■ Task statement: Please give back, word for word, only the lines starting at the one containing "You are a computer-use agent. This" and ending at the one containing "The image size is (457, 423)." within the material below.

■ Data shown:

________________________

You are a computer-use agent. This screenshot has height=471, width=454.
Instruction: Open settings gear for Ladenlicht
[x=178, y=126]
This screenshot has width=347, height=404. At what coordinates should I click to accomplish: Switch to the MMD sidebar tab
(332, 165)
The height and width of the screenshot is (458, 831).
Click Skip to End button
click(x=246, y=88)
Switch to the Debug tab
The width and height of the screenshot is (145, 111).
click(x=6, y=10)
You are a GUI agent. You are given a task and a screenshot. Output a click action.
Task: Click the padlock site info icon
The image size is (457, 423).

________________________

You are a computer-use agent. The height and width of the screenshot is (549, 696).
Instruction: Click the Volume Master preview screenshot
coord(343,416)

________________________

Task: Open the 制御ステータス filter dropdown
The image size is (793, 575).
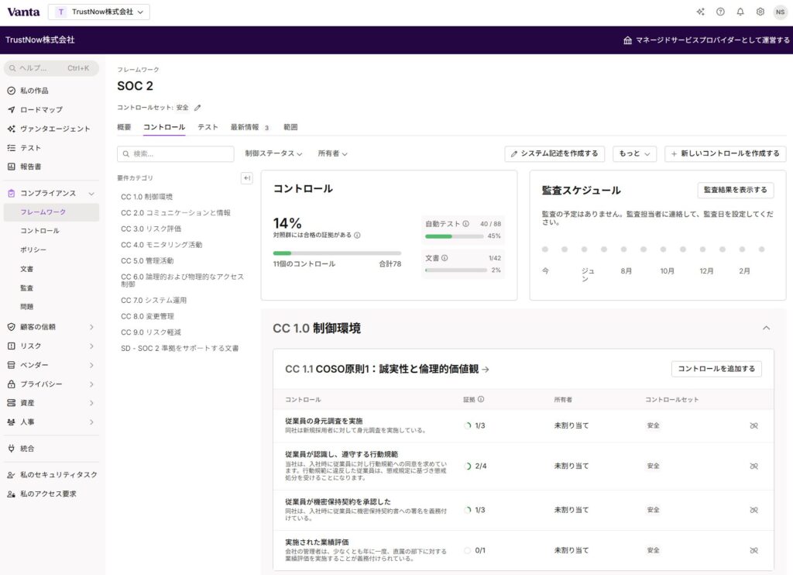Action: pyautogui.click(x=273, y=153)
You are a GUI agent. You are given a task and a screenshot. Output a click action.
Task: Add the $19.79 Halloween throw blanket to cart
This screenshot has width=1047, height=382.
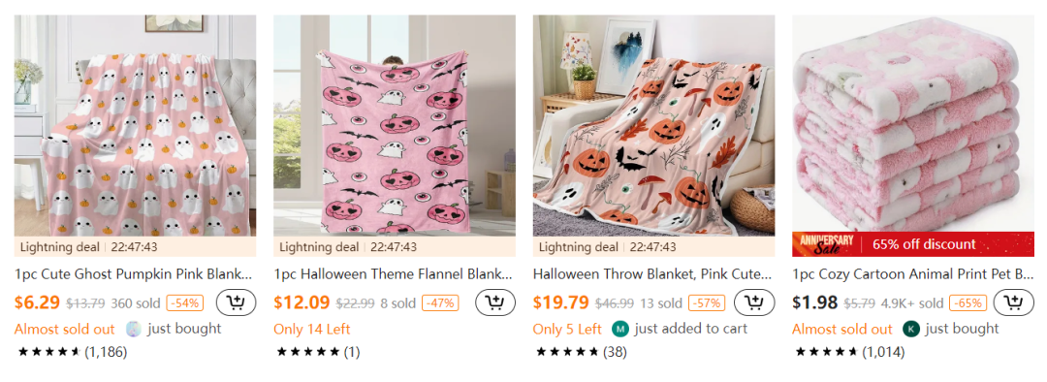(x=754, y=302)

________________________

■ Exercise answer:
You are a computer-use agent. This screenshot has height=471, width=454.
Instruction: Open settings gear for Ladenlicht
[x=178, y=126]
This screenshot has width=347, height=404. At what coordinates should I click to accomplish: Switch to the MMD sidebar tab
(332, 165)
The height and width of the screenshot is (458, 831).
Click Skip to End button
click(x=246, y=88)
Switch to the Debug tab
The width and height of the screenshot is (145, 111).
click(x=6, y=10)
You are a GUI agent. You are given a task and a screenshot. Output a click action.
Task: Click the padlock site info icon
The image size is (457, 423).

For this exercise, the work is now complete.